第1章「なるほどそうかの心理学」、第2章「わかれば深い心理学」で、心理学的コミュニケーションの妙を紹介し、第3章「攻めと守りの心理学」、第4章「知恵ある会議の心理学」、第5章「上司たるものは、の心理学」で職場や政治家の例を取り上げ、対人関係のコントロール術を解説している。
非言語コミュニケーションの代表とされる「目線」、「あいづち」、「人間(じんかん)距離」など自分の行動が相手にどんな印象を与えるかを明快に説明し、その巧みな活用法を読者に教えてくれる。何といっても、行動レベルのテクニックなので説得力があり、しかも即実行可能なところが魅力だ。
たとえば「“ちょっと”の効用」。簡単には承諾されそうもないことを相手に承諾させるには「気軽な頼みごとをした後、本命の要請をするとよい」のだそうだ。また、進行しづらい会議を抱えているビジネスパーソンには「正面に座る人の言うことを意識すれば会議がリードしやすい」といったように、席順とその裏に隠された人間心理を意識することをすすめ、討論の流れをコントロールできる心理学的裏技を伝授する。
タイトルにあるように「心理学が使える人が成功する」かどうかは疑問だが、職場での「上司」「部下」の関係に悩む人や仕事上でのスムーズな人間関係を築きたい人には必読の書。(青山浩子)
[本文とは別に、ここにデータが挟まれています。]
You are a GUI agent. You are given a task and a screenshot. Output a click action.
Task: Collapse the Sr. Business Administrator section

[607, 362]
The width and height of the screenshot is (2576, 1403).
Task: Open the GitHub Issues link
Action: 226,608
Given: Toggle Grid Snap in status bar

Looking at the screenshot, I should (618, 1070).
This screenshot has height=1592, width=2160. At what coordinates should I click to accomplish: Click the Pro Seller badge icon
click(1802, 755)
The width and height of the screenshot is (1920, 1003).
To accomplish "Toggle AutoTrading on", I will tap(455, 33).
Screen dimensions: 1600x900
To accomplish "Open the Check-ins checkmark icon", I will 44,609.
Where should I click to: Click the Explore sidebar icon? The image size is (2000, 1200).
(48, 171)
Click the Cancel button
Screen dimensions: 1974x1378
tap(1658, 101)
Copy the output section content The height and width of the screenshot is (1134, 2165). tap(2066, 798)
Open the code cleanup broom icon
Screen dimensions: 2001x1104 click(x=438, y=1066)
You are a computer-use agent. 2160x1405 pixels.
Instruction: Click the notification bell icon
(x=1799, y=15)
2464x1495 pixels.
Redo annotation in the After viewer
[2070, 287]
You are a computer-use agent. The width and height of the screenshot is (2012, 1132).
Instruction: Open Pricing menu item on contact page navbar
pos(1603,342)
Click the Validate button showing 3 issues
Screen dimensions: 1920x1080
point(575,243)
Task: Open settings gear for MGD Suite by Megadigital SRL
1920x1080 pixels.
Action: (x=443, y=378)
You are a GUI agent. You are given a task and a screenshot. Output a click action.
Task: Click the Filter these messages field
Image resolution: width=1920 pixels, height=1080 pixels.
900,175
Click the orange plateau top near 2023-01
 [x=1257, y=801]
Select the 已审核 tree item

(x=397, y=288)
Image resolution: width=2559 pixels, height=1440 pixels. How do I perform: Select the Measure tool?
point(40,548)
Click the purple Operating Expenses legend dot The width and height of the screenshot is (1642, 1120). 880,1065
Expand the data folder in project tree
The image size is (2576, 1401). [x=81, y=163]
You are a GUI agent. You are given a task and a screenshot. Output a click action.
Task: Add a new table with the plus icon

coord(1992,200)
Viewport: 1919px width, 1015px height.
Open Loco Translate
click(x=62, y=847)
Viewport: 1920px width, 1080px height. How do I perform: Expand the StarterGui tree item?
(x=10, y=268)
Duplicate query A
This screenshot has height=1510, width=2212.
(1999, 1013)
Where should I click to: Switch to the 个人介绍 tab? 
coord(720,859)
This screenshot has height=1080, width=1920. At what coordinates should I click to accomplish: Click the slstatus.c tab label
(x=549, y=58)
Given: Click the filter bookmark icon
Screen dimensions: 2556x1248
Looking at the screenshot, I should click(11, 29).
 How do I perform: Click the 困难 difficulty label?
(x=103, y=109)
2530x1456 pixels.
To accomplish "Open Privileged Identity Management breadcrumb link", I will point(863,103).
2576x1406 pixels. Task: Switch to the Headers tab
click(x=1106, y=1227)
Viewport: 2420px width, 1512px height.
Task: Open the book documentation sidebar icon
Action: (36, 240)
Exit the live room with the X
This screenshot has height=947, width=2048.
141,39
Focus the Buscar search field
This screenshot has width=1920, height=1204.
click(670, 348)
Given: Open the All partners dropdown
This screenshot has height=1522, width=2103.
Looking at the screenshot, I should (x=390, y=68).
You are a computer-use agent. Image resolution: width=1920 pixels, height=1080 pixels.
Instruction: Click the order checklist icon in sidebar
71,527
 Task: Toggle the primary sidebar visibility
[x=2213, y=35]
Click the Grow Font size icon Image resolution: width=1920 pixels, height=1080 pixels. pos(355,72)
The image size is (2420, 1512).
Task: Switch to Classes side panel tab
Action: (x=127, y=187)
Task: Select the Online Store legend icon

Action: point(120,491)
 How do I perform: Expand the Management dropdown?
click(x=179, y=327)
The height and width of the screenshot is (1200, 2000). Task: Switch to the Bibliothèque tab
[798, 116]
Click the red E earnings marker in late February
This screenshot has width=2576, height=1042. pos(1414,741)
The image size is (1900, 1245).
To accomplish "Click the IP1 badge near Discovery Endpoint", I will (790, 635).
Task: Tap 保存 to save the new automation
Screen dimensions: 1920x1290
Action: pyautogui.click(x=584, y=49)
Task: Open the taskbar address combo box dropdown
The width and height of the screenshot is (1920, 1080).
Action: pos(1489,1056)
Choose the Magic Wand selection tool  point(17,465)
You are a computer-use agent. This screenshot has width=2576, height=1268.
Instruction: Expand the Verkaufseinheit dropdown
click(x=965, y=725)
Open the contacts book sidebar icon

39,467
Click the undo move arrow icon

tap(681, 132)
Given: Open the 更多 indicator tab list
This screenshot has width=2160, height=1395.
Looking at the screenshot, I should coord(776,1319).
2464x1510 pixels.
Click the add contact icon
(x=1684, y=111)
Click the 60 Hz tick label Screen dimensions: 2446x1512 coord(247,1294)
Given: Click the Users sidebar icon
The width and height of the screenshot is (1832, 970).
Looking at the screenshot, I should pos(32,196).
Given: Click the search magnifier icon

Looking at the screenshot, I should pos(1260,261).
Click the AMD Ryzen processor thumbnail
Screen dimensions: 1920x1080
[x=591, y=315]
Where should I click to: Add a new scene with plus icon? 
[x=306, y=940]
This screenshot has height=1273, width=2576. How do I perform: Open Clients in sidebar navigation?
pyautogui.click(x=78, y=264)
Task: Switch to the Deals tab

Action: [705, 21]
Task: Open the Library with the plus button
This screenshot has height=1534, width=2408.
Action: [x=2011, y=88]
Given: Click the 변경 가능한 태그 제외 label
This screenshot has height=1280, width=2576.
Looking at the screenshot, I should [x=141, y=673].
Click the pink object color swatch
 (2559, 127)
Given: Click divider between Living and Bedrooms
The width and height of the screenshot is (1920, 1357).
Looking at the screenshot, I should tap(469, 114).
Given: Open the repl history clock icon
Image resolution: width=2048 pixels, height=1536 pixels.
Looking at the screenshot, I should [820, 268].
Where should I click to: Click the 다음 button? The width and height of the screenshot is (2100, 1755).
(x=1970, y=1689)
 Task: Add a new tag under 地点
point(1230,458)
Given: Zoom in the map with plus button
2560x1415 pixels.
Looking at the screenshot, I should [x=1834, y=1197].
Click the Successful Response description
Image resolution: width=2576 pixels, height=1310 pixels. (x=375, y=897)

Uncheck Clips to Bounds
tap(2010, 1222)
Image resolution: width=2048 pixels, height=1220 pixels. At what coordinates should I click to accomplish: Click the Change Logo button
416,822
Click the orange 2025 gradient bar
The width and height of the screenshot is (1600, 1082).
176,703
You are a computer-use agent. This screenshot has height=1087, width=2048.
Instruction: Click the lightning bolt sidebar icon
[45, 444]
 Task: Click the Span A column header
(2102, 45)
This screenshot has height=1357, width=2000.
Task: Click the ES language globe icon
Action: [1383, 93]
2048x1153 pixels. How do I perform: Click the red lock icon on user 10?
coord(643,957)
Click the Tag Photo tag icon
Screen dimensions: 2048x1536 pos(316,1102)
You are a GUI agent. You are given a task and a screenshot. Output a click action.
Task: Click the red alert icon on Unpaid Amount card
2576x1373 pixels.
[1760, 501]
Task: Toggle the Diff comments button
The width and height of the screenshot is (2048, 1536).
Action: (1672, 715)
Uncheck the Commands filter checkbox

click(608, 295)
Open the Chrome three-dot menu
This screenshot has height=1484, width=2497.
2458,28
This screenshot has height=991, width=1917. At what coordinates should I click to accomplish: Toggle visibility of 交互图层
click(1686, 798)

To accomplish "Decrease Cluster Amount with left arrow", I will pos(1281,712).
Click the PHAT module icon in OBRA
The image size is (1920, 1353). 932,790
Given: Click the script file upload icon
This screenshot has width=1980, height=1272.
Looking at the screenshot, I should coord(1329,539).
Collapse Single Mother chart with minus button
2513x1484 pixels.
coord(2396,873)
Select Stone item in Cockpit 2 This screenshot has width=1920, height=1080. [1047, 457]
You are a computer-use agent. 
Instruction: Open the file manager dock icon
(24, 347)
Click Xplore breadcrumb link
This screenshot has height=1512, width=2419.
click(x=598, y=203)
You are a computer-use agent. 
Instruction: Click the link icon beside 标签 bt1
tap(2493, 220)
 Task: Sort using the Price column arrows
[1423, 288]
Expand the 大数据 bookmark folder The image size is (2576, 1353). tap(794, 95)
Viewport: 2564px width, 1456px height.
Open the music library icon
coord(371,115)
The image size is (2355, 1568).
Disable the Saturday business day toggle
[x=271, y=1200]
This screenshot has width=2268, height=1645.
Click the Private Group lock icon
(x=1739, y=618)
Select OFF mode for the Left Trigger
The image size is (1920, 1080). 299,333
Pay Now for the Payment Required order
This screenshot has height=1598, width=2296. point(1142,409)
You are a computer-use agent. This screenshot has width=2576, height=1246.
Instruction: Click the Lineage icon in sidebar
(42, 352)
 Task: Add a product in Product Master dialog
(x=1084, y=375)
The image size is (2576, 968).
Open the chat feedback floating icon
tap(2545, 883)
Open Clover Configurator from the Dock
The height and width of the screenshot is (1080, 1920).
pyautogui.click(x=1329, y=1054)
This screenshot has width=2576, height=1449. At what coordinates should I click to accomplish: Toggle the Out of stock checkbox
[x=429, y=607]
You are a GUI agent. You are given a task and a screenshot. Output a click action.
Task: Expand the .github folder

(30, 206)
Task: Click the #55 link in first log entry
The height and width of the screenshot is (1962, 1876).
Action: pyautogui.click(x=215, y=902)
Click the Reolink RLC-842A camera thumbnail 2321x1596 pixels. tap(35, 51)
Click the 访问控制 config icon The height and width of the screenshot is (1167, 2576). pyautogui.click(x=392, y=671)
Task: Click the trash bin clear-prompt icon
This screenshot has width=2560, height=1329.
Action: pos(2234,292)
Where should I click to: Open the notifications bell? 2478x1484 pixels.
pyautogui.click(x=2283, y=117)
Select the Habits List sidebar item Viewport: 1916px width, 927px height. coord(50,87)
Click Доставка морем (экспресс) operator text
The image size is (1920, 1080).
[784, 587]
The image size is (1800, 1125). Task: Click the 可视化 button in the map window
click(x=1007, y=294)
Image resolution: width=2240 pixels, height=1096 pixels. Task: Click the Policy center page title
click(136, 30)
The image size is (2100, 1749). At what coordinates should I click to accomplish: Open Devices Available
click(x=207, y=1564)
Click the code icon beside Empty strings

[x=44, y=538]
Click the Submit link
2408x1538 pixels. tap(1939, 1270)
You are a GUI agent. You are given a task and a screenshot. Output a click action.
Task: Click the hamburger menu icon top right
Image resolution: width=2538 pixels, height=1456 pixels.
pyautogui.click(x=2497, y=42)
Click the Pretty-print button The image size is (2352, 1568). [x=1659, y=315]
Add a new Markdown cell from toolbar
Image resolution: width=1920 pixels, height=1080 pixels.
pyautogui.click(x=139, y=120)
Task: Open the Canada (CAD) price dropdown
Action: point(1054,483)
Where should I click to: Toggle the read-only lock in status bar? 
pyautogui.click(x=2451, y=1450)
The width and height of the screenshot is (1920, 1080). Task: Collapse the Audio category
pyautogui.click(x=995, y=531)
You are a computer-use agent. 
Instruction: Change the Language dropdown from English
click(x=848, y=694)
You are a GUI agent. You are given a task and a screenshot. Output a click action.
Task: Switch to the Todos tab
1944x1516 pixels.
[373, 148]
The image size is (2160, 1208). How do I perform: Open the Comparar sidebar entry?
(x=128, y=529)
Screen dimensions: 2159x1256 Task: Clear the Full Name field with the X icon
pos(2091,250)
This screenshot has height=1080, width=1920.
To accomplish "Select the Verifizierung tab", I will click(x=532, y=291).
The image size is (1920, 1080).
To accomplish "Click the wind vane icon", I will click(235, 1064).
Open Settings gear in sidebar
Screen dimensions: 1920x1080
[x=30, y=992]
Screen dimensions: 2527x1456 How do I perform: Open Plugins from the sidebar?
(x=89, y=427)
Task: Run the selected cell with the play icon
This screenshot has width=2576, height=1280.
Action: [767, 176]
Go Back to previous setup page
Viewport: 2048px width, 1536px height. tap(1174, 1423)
たとえば、相手を説得しようとするとき、いちばん効果的な距離(これを人間[じんかん]距離という)は50センチであるという。また、親しくリラックスして話したいときは、テーブルの角を挟んで、お互いの体が90度になるように座るとよい。逆に人とかかわりたくないときは、テーブルを挟んで対角線上に座るとよいなど、知っているだけでも楽しい心理学の法則が、実際に起こりそうなビジネスシーンにからめて紹介されている。
著者の渋谷昌三氏は、ベストセラーになった文庫『外見だけで人を判断する技術』(PHP文庫)の著者でもある。心理学を面白く読ませる視点と発想は折り紙つきだ。